Task requirements
Below are entries; output exactly the lines from the one with "Select the Eddie Chiu CC chip" to the one with "Given: Show the ALL time price history", both included, and nothing else.

Input for this task
━━━━━━━━

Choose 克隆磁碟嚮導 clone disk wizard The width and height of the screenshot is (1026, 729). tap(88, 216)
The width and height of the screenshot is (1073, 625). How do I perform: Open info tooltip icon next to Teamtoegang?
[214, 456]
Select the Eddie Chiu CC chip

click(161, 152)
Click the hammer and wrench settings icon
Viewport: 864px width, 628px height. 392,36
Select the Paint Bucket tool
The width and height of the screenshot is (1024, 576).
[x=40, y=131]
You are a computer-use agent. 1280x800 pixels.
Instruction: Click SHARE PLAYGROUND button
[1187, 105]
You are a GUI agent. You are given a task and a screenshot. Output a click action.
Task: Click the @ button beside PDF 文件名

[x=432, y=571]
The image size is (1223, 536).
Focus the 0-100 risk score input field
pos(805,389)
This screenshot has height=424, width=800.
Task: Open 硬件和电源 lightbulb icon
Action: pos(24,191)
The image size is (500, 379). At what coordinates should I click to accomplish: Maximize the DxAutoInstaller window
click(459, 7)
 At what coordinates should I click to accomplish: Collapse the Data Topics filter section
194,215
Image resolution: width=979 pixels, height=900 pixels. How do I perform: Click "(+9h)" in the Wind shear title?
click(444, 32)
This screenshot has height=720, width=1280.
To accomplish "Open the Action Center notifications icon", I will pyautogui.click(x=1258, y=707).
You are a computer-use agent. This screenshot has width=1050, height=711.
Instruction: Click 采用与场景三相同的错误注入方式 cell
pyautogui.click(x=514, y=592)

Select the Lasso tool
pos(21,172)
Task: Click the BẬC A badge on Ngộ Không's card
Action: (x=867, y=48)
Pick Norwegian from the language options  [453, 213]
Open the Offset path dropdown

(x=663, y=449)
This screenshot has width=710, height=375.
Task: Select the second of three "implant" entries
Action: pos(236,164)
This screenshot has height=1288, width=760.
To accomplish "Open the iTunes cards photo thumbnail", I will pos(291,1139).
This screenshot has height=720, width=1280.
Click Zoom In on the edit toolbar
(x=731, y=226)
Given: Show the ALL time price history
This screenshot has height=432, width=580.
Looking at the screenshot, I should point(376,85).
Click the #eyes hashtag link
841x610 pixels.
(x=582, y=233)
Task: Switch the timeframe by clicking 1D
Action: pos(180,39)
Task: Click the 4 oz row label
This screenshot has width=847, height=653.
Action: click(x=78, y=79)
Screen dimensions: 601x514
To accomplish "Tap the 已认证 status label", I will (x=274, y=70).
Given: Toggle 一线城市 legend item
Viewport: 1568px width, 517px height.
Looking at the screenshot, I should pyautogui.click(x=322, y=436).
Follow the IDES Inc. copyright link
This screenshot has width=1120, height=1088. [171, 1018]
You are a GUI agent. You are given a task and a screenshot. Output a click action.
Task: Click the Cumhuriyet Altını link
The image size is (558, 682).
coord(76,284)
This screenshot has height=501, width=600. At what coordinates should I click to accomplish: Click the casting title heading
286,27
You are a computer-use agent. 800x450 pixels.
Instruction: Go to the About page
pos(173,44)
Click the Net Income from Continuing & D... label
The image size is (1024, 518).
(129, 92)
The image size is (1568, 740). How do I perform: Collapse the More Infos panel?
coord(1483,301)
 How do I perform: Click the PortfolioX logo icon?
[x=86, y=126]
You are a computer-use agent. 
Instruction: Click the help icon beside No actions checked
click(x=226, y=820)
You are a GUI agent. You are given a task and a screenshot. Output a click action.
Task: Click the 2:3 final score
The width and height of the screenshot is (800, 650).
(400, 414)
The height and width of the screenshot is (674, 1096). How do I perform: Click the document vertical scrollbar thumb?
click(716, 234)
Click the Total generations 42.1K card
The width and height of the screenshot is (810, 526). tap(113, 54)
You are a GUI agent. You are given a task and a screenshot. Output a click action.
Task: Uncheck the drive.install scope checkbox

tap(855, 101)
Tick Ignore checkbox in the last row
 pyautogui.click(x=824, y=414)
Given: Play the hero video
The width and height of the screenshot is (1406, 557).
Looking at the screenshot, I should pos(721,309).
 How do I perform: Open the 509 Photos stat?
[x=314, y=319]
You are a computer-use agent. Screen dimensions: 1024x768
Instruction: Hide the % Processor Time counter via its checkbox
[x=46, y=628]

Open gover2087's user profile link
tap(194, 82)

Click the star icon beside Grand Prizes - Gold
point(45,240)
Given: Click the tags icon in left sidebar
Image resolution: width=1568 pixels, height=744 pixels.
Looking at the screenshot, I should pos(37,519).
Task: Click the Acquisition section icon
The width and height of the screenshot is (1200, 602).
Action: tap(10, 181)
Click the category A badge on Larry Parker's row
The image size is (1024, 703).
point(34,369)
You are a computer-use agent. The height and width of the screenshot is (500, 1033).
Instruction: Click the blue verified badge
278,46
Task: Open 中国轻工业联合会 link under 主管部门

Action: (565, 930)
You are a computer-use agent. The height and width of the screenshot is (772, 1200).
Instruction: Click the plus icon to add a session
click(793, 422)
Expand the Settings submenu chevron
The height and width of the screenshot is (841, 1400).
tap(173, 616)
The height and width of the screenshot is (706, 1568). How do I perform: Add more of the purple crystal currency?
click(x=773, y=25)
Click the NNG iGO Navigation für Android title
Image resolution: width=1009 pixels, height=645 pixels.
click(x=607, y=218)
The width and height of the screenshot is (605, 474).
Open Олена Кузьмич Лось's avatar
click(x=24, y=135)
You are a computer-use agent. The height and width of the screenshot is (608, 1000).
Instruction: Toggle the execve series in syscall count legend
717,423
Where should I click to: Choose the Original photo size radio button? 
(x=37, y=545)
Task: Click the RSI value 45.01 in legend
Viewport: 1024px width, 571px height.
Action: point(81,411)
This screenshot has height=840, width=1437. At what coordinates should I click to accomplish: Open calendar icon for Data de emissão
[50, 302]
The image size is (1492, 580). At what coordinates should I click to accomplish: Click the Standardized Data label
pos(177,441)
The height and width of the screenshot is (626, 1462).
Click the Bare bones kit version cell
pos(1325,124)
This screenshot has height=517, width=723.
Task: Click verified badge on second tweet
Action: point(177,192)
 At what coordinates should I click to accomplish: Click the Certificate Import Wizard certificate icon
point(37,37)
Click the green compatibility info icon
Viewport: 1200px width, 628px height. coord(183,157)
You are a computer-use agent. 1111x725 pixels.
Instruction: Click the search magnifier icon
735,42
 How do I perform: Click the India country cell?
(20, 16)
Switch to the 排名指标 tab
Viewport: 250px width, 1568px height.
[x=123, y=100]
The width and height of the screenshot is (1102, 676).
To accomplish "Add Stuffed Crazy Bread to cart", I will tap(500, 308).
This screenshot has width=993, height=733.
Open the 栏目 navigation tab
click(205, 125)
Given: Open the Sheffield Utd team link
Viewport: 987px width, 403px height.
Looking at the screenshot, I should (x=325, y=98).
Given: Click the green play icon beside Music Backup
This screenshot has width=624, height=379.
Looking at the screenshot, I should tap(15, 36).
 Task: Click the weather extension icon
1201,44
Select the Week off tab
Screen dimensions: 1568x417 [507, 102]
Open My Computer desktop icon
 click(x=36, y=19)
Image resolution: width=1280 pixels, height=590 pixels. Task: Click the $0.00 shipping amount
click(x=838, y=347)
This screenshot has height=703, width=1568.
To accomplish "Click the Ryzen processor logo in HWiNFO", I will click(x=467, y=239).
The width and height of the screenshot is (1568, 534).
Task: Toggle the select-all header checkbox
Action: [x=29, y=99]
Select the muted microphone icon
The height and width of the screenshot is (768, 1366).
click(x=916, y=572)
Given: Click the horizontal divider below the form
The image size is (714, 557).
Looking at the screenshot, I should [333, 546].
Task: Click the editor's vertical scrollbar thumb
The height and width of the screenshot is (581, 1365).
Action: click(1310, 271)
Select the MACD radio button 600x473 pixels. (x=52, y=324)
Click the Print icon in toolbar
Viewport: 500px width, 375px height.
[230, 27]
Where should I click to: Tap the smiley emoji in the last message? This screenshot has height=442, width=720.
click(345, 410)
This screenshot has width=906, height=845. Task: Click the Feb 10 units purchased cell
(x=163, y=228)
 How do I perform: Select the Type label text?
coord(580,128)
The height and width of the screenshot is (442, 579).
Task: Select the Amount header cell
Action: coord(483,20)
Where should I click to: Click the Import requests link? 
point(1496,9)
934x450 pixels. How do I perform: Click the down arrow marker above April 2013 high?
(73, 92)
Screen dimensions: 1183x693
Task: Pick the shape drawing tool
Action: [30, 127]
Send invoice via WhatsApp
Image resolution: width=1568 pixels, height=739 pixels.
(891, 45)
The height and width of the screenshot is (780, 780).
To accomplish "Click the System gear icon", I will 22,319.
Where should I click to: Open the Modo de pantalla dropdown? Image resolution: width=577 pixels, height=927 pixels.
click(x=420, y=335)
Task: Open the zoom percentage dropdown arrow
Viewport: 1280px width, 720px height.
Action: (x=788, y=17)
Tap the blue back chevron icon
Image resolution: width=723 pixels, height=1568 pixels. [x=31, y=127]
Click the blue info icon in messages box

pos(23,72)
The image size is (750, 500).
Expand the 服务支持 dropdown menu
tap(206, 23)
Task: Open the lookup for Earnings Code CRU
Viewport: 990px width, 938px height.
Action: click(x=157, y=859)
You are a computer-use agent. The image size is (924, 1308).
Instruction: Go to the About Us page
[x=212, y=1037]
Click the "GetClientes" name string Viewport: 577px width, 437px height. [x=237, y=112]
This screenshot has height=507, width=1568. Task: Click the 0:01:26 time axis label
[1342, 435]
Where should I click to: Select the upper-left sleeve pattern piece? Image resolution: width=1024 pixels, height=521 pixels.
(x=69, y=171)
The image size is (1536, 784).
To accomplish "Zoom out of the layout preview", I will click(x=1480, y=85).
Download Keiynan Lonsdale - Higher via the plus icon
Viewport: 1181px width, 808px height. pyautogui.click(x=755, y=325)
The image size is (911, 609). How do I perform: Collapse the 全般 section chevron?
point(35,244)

━━━━━━━━

Response to this exercise
Select the Eddie Chiu CC chip

click(161, 152)
Click the hammer and wrench settings icon
Viewport: 864px width, 628px height. 392,36
Select the Paint Bucket tool
The width and height of the screenshot is (1024, 576).
[x=40, y=131]
You are a computer-use agent. 1280x800 pixels.
Instruction: Click SHARE PLAYGROUND button
[1187, 105]
You are a GUI agent. You are given a task and a screenshot. Output a click action.
Task: Click the @ button beside PDF 文件名

[x=432, y=571]
The image size is (1223, 536).
Focus the 0-100 risk score input field
pos(805,389)
This screenshot has height=424, width=800.
Task: Open 硬件和电源 lightbulb icon
Action: pos(24,191)
The image size is (500, 379). At what coordinates should I click to accomplish: Maximize the DxAutoInstaller window
click(459, 7)
 At what coordinates should I click to accomplish: Collapse the Data Topics filter section
194,215
Image resolution: width=979 pixels, height=900 pixels. How do I perform: Click "(+9h)" in the Wind shear title?
click(444, 32)
This screenshot has height=720, width=1280.
To accomplish "Open the Action Center notifications icon", I will pyautogui.click(x=1258, y=707).
You are a computer-use agent. This screenshot has width=1050, height=711.
Instruction: Click 采用与场景三相同的错误注入方式 cell
pyautogui.click(x=514, y=592)

Select the Lasso tool
pos(21,172)
Task: Click the BẬC A badge on Ngộ Không's card
Action: (x=867, y=48)
Pick Norwegian from the language options  [453, 213]
Open the Offset path dropdown

(x=663, y=449)
This screenshot has width=710, height=375.
Task: Select the second of three "implant" entries
Action: pos(236,164)
This screenshot has height=1288, width=760.
To accomplish "Open the iTunes cards photo thumbnail", I will pos(291,1139).
This screenshot has height=720, width=1280.
Click Zoom In on the edit toolbar
(x=731, y=226)
Given: Show the ALL time price history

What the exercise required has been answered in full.